─── RECORDS FOR THE TASK ───
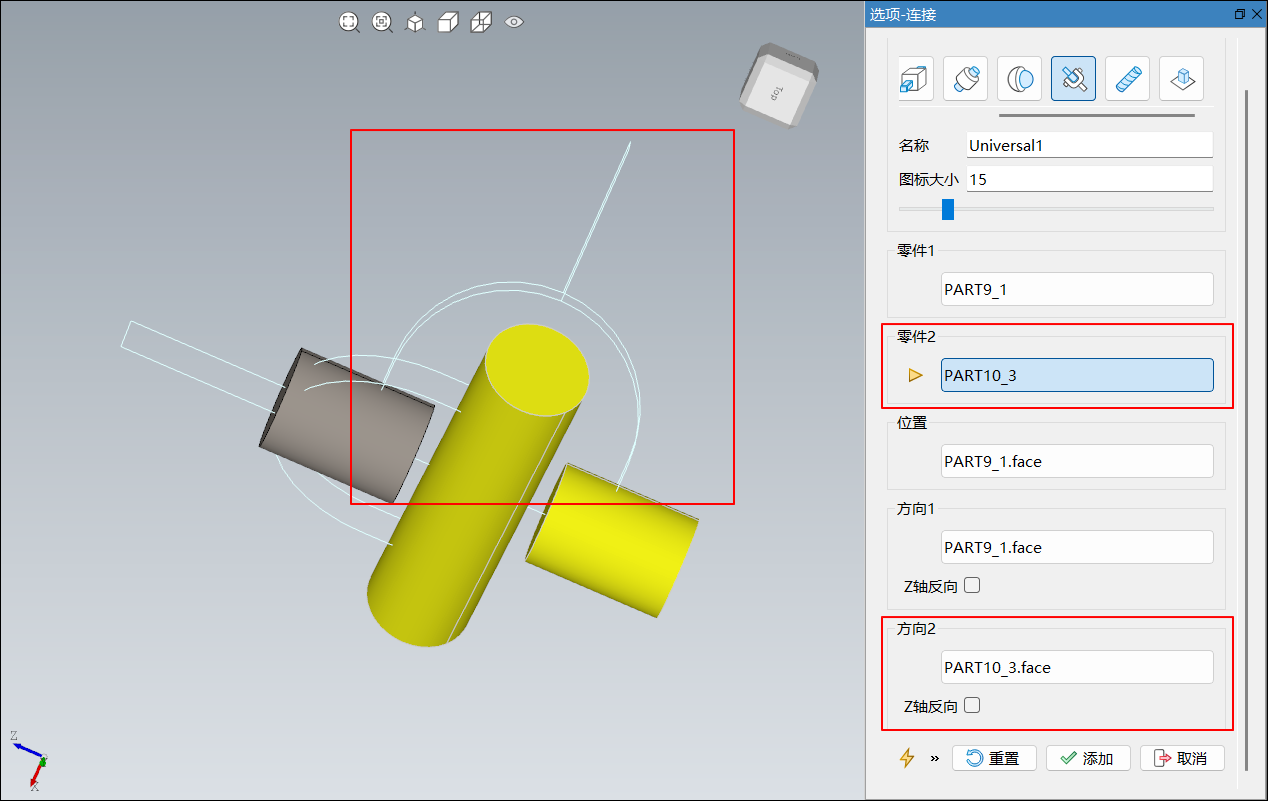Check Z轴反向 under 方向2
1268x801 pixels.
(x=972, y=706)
───
─── RECORDS FOR THE TASK ───
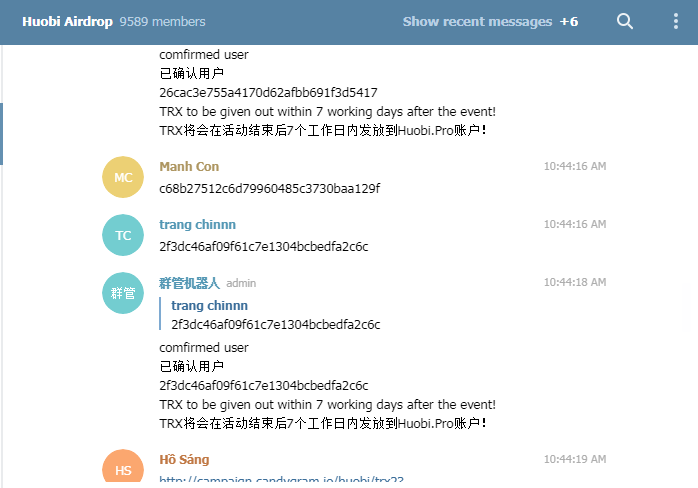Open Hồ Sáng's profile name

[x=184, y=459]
───
─── RECORDS FOR THE TASK ───
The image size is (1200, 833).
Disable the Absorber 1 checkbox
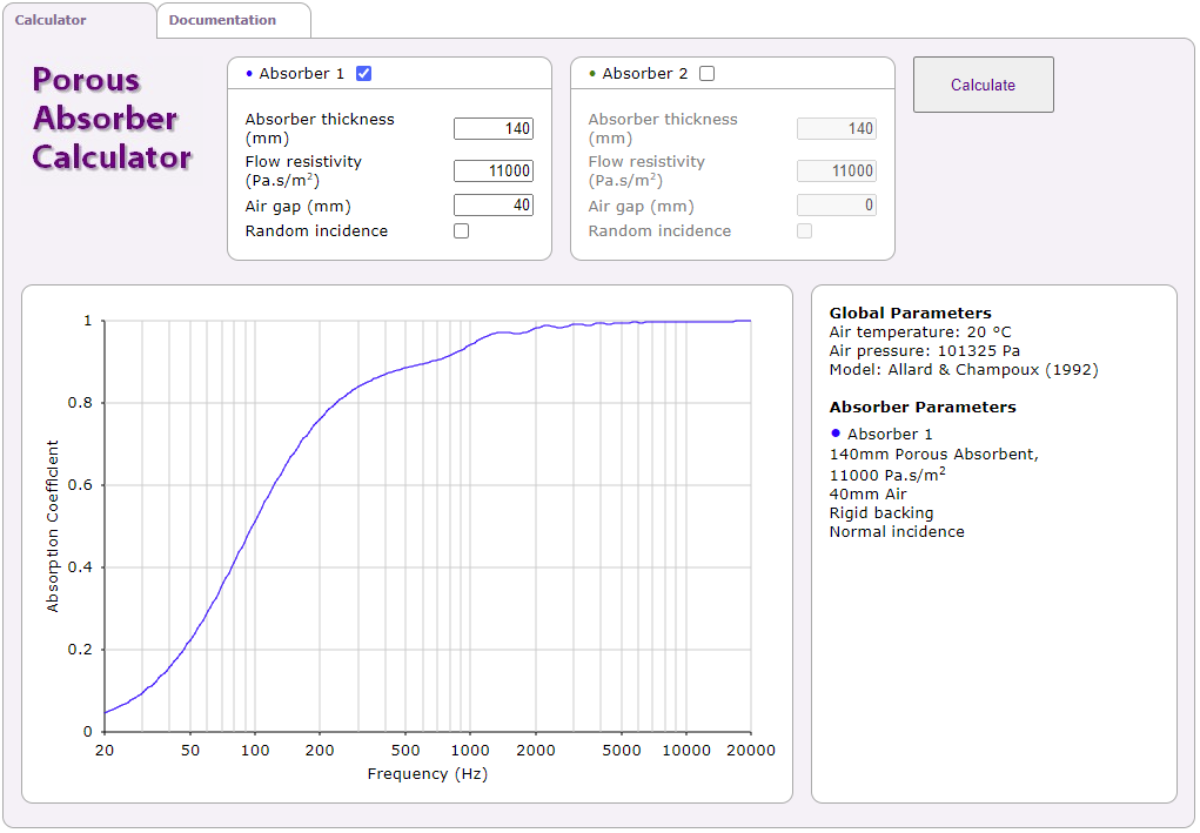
───
DESCRIPTION OF THE TASK: In the listing above, find the line containing "The image size is (1200, 833)." and the line containing "Disable the Absorber 1 checkbox". Output them and every line between, exactly, and nothing else.

ANSWER SECTION:
The image size is (1200, 833).
Disable the Absorber 1 checkbox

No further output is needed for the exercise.